In sum then, when we examine food inflation, a substantial portion stems from an increase in food production costs, primarily rural wage inflation. Some of that is an increase in real wages, needed to attract labour to agriculture, away from construction, education, household work, or MGNREGA. If, however, wages elsewhere also go up, the necessary shift in relative wages to keep agricultural work attractive will not take place, and we will continue to have a wage spiral. Also, some of the agricultural wage growth may be because of more liquidity flowing into rural areas. Somewhat paradoxically, to contain food inflation and get a strong increase in food production, we need to

  1. Contain the rise in wages elsewhere so that relative wages in agriculture can rise without too much overall increase in wages.

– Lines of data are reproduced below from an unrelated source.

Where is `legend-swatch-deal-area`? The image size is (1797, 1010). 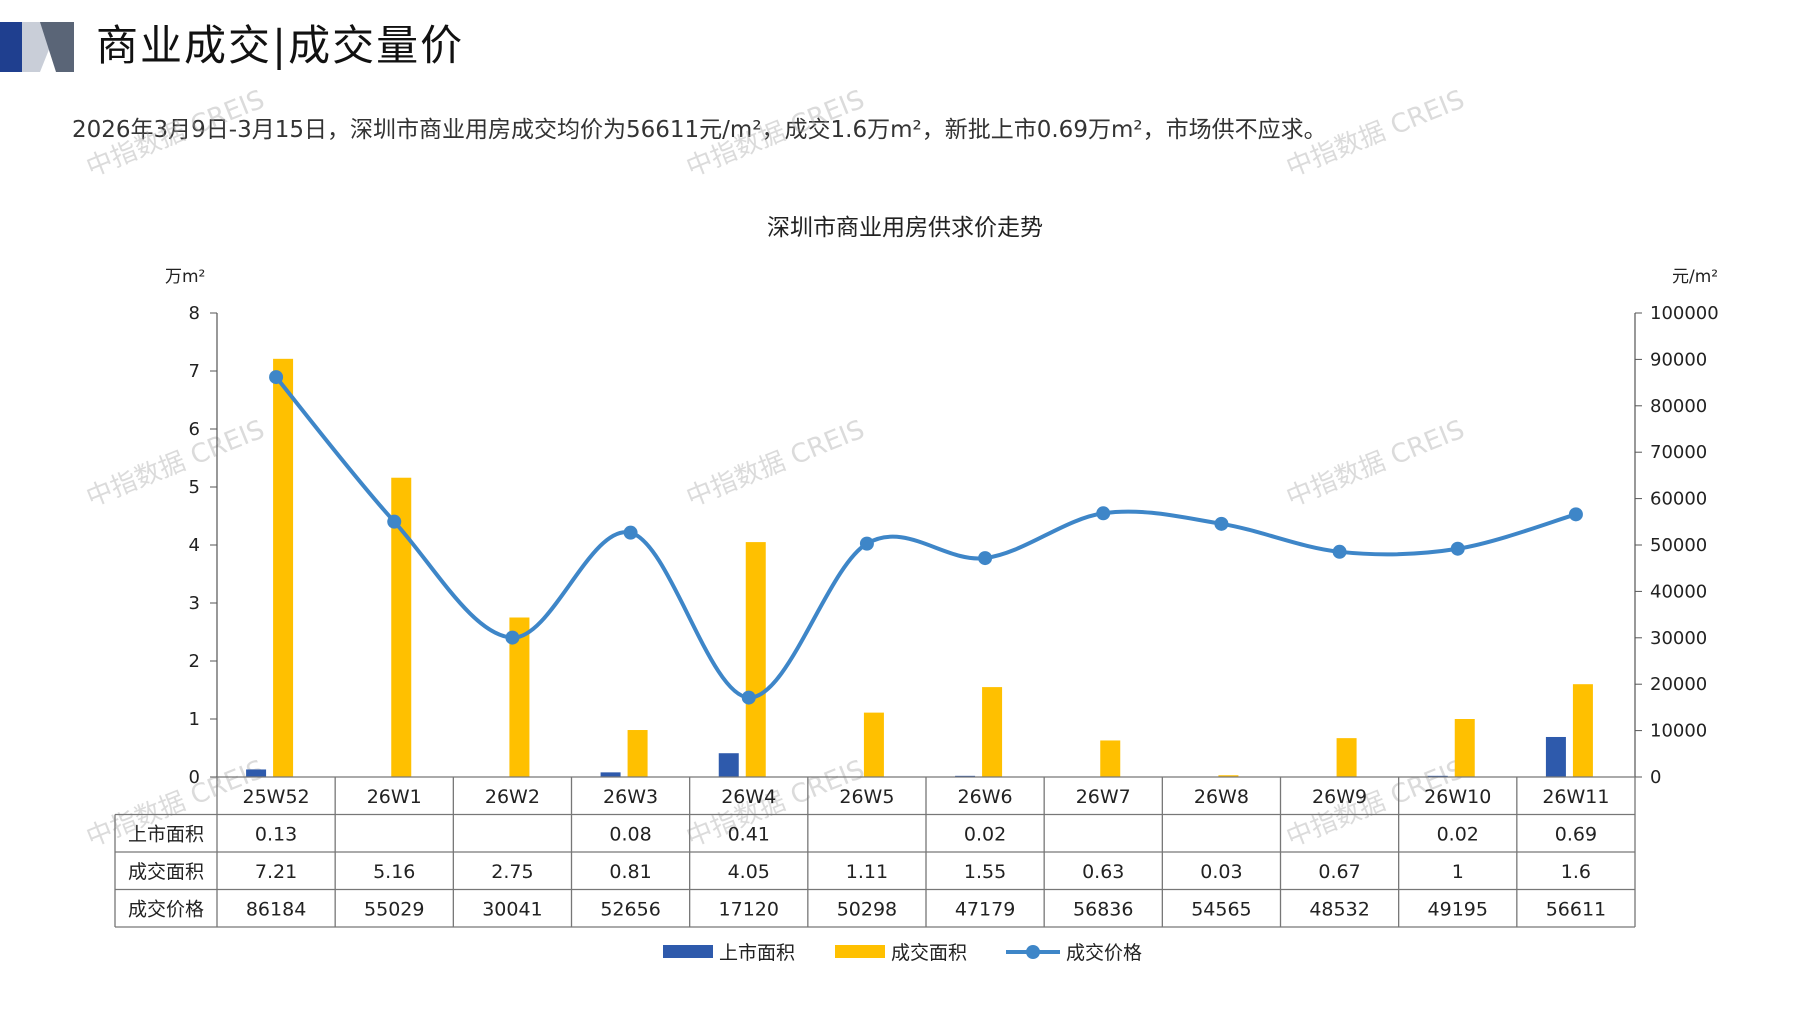
legend-swatch-deal-area is located at coordinates (860, 952).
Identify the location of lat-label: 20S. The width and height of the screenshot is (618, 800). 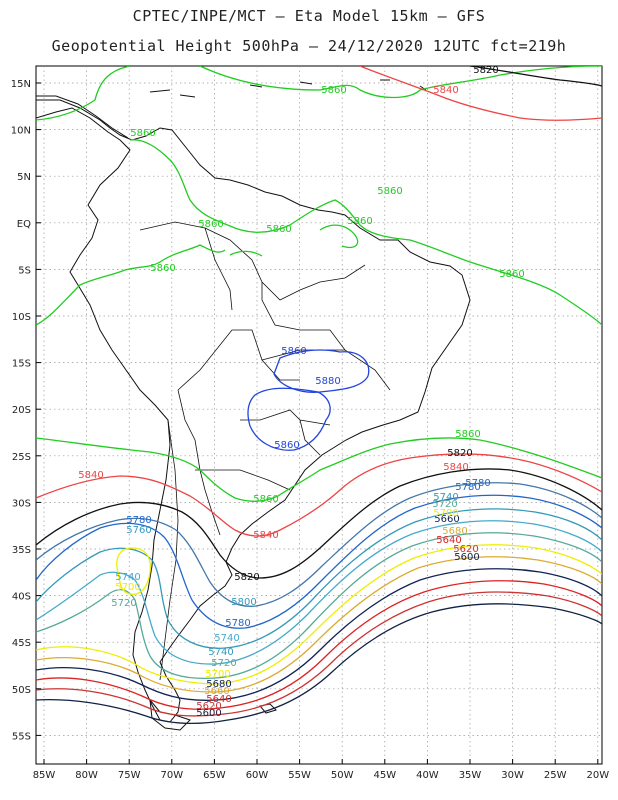
(22, 410).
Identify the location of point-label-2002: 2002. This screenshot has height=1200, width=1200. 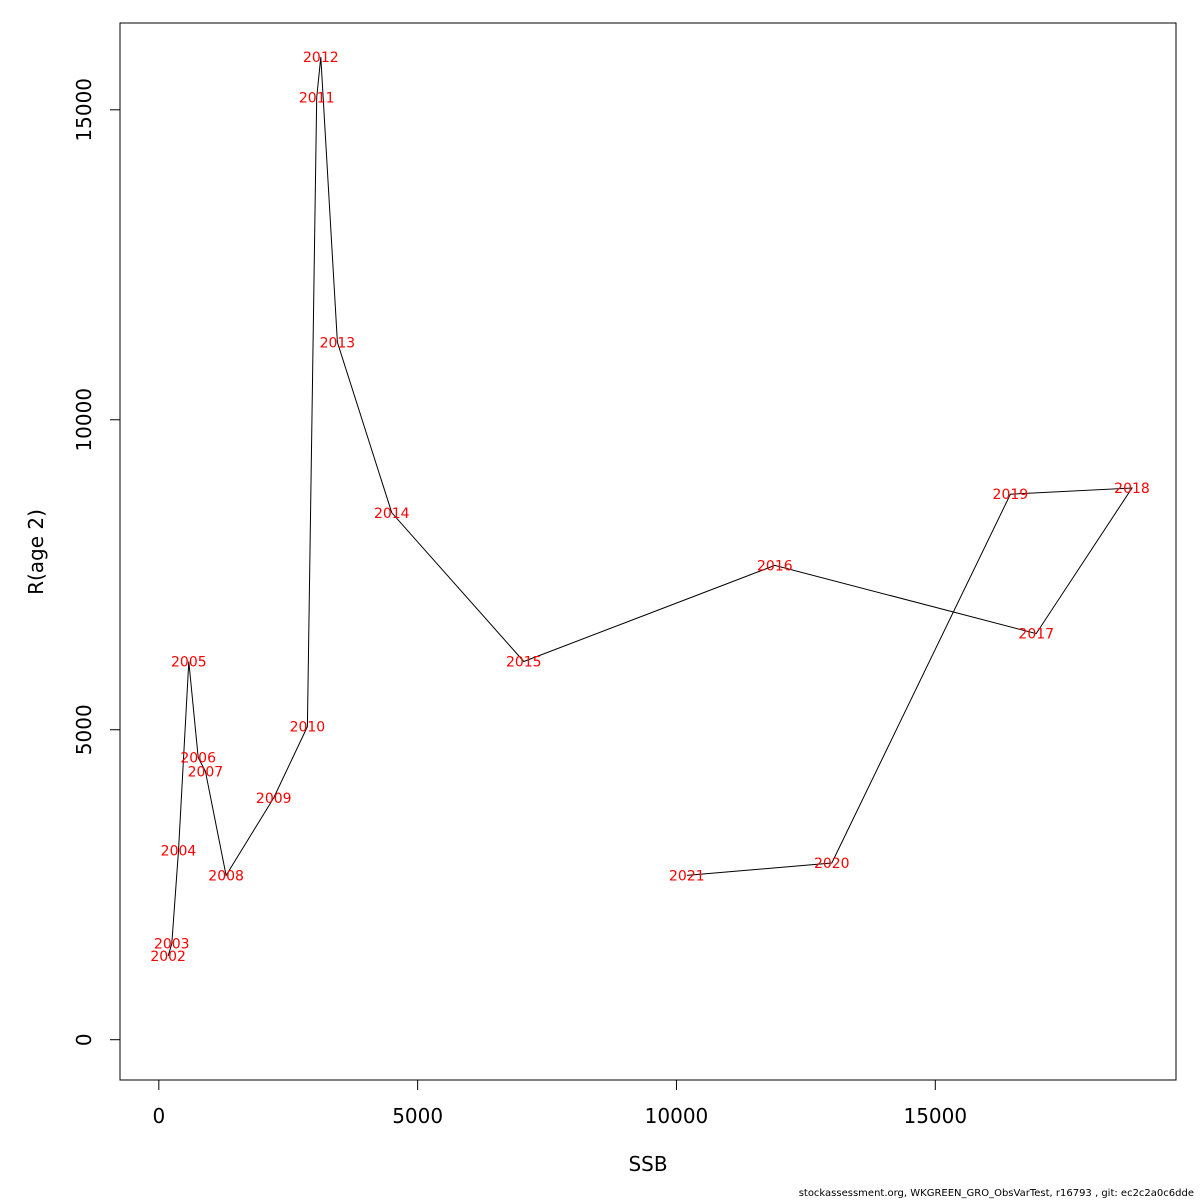
(168, 957).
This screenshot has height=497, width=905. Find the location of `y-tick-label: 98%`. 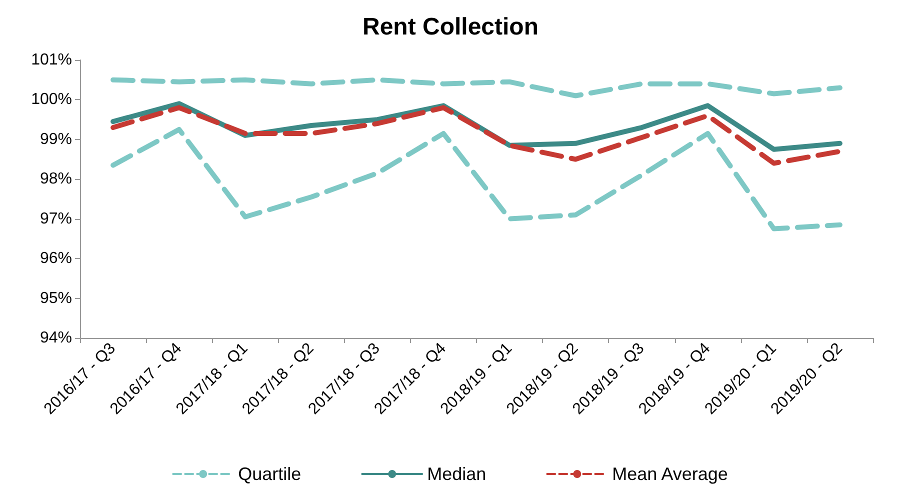

y-tick-label: 98% is located at coordinates (56, 179).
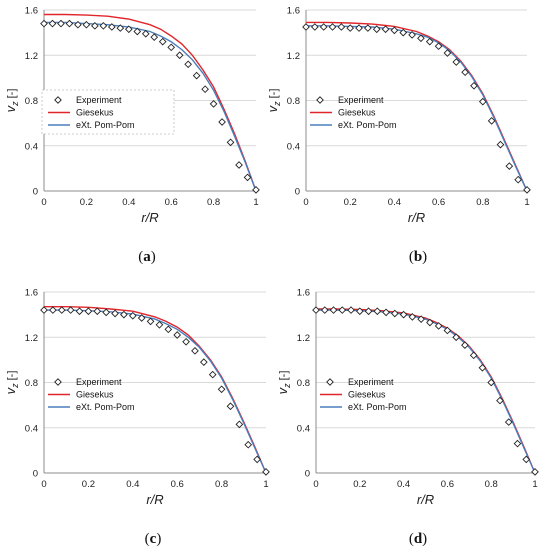 This screenshot has height=550, width=544. I want to click on y-axis-label-unit: [-], so click(12, 376).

  2. Contain any unwarranted rise in rural wages as well as the rise in other agricultural input costs (though not through subsidies) so that the farmer gets a higher return.

  3. Allow food prices to be determined by the market and use minimum support prices to provide only a lower level of support so that production decisions do not get distorted or the price wage spiral accentuated. This means limiting the pace of MSP increases going forward.

  4. Reduce the wedge between what the farmer gets and what is paid by the household by reducing the role, number, and monopoly power of middlemen (amend APMC Acts), as well as by improving logistics.

  5. Improve farm productivity through technology extension, irrigation, etc.

Note that of these steps, monetary policy has a direct role in (i) and (ii) by slowing the demand for labour and by anchoring inflation expectations and thereby moderating wage bargaining.

This is one of the most powerful messages I’ve seen in the analysis of food inflation. I hope we all listen and demand this of our politicians in these elections.